Il corso fornisce la comprensione e la capacita’ di utilizzare strumenti bioinformatici per l'analisi della sequenza, struttura e funzione delle proteine. Le peculiarita’ delle metalloproteine sono affrontate esplicitamente, cosi’ come gli specifici strumenti computazionali.
G. Valle, M. Helmer Citterich, M. Attimonelli, G. Pesole. Introduzione alla bioinformatica. Zanichelli, 2003.
Obiettivi Formativi
Conoscenze: Il corso si propone l’obiettivo di fornire le conoscenze necessarie per lo studio delle relazioni tra sequenza, struttura e funzione nelle proteine, incluse anche le interazioni intermolecolari, mediante l’utilizzo dei metodi della chimica computazionale e della bioinformatica. Le conoscenze fornite comprendono inoltre le banche dati e i server web disponibili in rete.
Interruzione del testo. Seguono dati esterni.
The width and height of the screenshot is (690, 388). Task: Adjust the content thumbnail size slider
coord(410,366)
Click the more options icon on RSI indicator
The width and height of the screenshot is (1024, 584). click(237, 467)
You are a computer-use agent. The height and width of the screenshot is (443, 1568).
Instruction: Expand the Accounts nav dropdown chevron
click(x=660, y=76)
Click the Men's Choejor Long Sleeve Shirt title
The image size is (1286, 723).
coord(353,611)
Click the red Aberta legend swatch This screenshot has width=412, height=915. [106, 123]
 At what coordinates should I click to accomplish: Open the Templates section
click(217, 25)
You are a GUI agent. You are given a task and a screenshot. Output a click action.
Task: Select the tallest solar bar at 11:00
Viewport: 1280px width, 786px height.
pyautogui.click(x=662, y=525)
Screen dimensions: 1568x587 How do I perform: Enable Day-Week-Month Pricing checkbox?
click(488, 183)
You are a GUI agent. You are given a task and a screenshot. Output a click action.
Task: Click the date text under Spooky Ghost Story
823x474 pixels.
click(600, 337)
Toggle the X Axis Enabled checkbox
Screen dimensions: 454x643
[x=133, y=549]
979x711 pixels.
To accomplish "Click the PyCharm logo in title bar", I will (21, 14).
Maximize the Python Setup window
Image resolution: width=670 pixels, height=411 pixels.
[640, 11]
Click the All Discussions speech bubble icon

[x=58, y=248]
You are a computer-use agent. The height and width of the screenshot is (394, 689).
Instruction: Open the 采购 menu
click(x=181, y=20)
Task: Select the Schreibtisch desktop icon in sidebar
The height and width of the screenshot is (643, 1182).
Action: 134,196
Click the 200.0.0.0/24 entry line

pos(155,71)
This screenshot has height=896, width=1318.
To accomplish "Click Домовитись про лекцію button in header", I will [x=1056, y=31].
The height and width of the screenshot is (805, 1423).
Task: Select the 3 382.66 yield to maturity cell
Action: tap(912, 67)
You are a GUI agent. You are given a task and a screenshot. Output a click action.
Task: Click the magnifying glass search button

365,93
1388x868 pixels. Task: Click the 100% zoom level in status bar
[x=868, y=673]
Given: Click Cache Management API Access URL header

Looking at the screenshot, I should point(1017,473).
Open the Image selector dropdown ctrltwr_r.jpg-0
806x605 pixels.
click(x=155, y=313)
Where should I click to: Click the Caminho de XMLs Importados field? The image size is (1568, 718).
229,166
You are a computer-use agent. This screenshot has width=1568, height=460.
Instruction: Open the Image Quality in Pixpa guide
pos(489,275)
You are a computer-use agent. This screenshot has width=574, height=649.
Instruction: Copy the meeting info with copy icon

Competenze acquisite Uso di metodi computazionali avanzati per l’analisi della relazione sequenze-struttura-funzione nelle proteine e metallo proteine.
Capacita’ acquisite al termine del corso: Gli studenti acquisiranno la capacità di utilizzare banche dati in rete, server web e algoritmi di calcolo per l’analisi, anche comparativa, della sequenza, struttura, funzione, e interazione con partner molecolari di proteine e metallo proteine.
Metodi Didattici
Numero di ore totali del corso: 150
Numero di ore per studio personale e altre attivita’ formative di tipo individuale:
Numero di ore relative alle attivita’ in aula: 48
Numero di ore relative ad attivita’ di laboratorio (lezioni in laboratorio): 0
Numero di ore relative ad attivita’ di esercitazioni (in laboratorio e in campo): 5
Altre Informazioni
Orario di ricevimento
Su appuntamento
Modalità di verifica apprendimento
Esame orale. Numero minimo di appelli annuali: 10.
Programma del corso
Introduzione alla biologia computazionale: motivazioni e metodologie. La gestione dei dati biologici. Analisi della sequenza delle proteine. La relazione di omologia fra proteine. La struttura tridimensionale delle proteine. Il fold e i domini strutturali. Server bioinformatici. Homology modelling e threading. Predizione di siti di legame. Il legame dei cofattori metallici nelle metalloproteine. Predizione di metalloproteine. Identificazione dei partner funzionali. Metodi di docking fra proteine. Analisi filogenetiche. Analisi di sequenze di genomi.